Questa intima unione, in quanto mutua donazione di due persone, come pure il bene dei figli, esigono la piena fedeltà dei coniugi e ne reclamano l'indissolubile unità (GS 48).

Cristo Signore ha effuso l'abbondanza delle sue benedizioni su questo amore dai molteplici aspetti, sgorgato dalla fonte della divina carità e strutturato sul modello della sua unione con la Chiesa. Infatti, come un tempo Dio ha preso l'iniziativa di un'alleanza di amore e fedeltà con il suo popolo cosi ora il Salvatore degli uomini e sposo della Chiesa viene incontro ai coniugi cristiani attraverso il sacramento del matrimonio. Inoltre rimane con loro perché, come egli stesso ha amato la Chiesa e si è dato per essa così anche i coniugi possano amarsi l'un l'altro fedelmente, per sempre, con mutua dedizione. L'autentico amore coniugale è assunto nell'amore divino ed è sostenuto e arricchito dalla forza redentiva del Cristo e dalla azione salvifica della Chiesa, perché i coniugi in maniera efficace siano condotti a Dio e siano aiutati e rafforzati nello svolgimento della sublime missione di padre e madre. Per questo motivo i coniugi cristiani sono fortificati e quasi consacrati da uno speciale sacramento per i doveri e la dignità del loro stato. Ed essi, compiendo con la forza di tale sacramento il loro dovere coniugale e familiare, penetrati dello spirito di Cristo, per mezzo del quale tutta la loro vita è pervasa di fede, speranza e carità, tendono a raggiungere sempre più la propria perfezione e la mutua santificazione, ed assieme rendono gloria a Dio (GS 48).

I fidanzati sono ripetutamente invitati dalla parola di Dio a nutrire e potenziare il loro fidanzamento con un amore casto, e gli sposi la loro unione matrimoniale con un affetto senza incrinature. Anche molti nostri contemporanei annettono un grande valore al vero amore tra marito e moglie, che si manifesta in espressioni diverse a seconda dei sani costumi dei popoli e dei tempi. Proprio perché atto eminentemente umano, essendo diretto da persona a persona con un sentimento che nasce dalla volontà, quell'amore abbraccia il bene di tutta la persona; perciò ha la possibilità di arricchire di particolare dignità le espressioni del corpo e della vita psichica e di nobilitarle come elementi e segni speciali dell'amicizia coniugale.
Il Signore si è degnato di sanare, perfezionare ed elevare questo amore con uno speciale dono di grazia e carità. Un tale amore, unendo assieme valori umani e divini, conduce gli sposi al libero e mutuo dono di se stessi, che si esprime mediante sentimenti e gesti di tenerezza e pervade tutta quanta la vita dei coniugi anzi, diventa più perfetto e cresce proprio mediante il generoso suo esercizio. È ben superiore, perciò, alla pura attrattiva erotica che, egoisticamente coltivata, presto e miseramente svanisce.

## Materiale
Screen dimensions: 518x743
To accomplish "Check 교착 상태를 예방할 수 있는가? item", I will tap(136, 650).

* * *

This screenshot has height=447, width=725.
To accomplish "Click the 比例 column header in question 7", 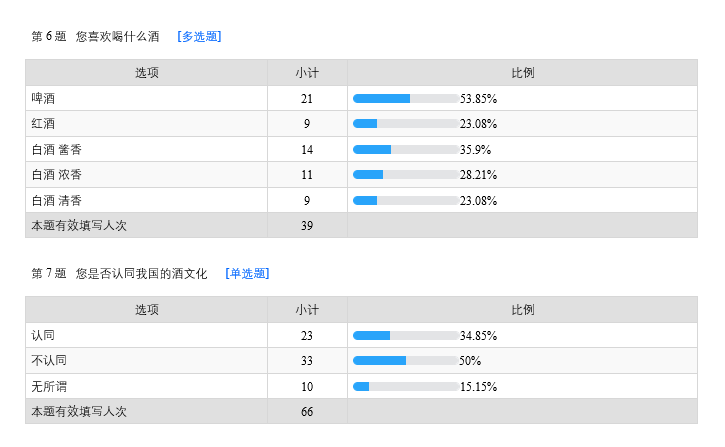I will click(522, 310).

## Elenco dei compiti
A) Rispondi a queste domande sul testo dell'amore coniugale:
(i) Che cosa esigono dai coniugi l'intima unione e il bene dei figli?
(ii) Con quale sacramento il Salvatore viene incontro ai coniugi cristiani?
(iii) Che cosa succede alla pura attrattiva erotica coltivata in modo egoistico?
B) Scrivi il seguito del testo sull'amore coniugale, a partire dalla sua ultima frase.
Il materiale proviene da una fonte diversa.

## Elenco delle risposte
A)
(i) La piena fedeltà dei coniugi, di cui reclamano l'indissolubile unità.
(ii) Con il sacramento del matrimonio.
(iii) Svanisce presto e miseramente.

B)
Questo amore è espresso e sviluppato in maniera tutta particolare dall'esercizio degli atti che sono propri del matrimonio. Ne consegue che gli atti coi quali i coniugi si uniscono in casta intimità sono onesti e degni; compiuti in modo veramente umano, favoriscono la mutua donazione che essi significano ed arricchiscono vicendevolmente nella gioia e nella gratitudine gli sposi stessi (GS 49).

In queste brevi frasi della GS si ha una svolta netta e coraggiosa nei confronti di tutta la tradizione in materia di morale sessuale in precedenza descritta.
Il tema morale della sessualità è ormai visto primariamente come parte dell’unico grande tema morale della carità, mentre il tema della natura passa decisamente in secondo piano.
Ed è rilevante il fatto che qui si torna alla radice biblica, laddove in forme ed espressioni diverse resta sempre ferma la lettura della sessualità come espressione di amore: non di una infatuazione passeggera ma di un amore "forte come la morte".
Il tema del procreazionismo come necessaria giustificazione dell’attività sessuale è certamente ancora sottolineato, ma non ha l’esclusiva.

Così quando gli sposi cristiani, fidando nella divina Provvidenza e coltivando lo spirito di sacrificio , svolgono il loro ruolo procreatore e si assumono generosamente le loro responsabilità umane e cristiane, glorificano il Creatore e tendono alla perfezione cristiana.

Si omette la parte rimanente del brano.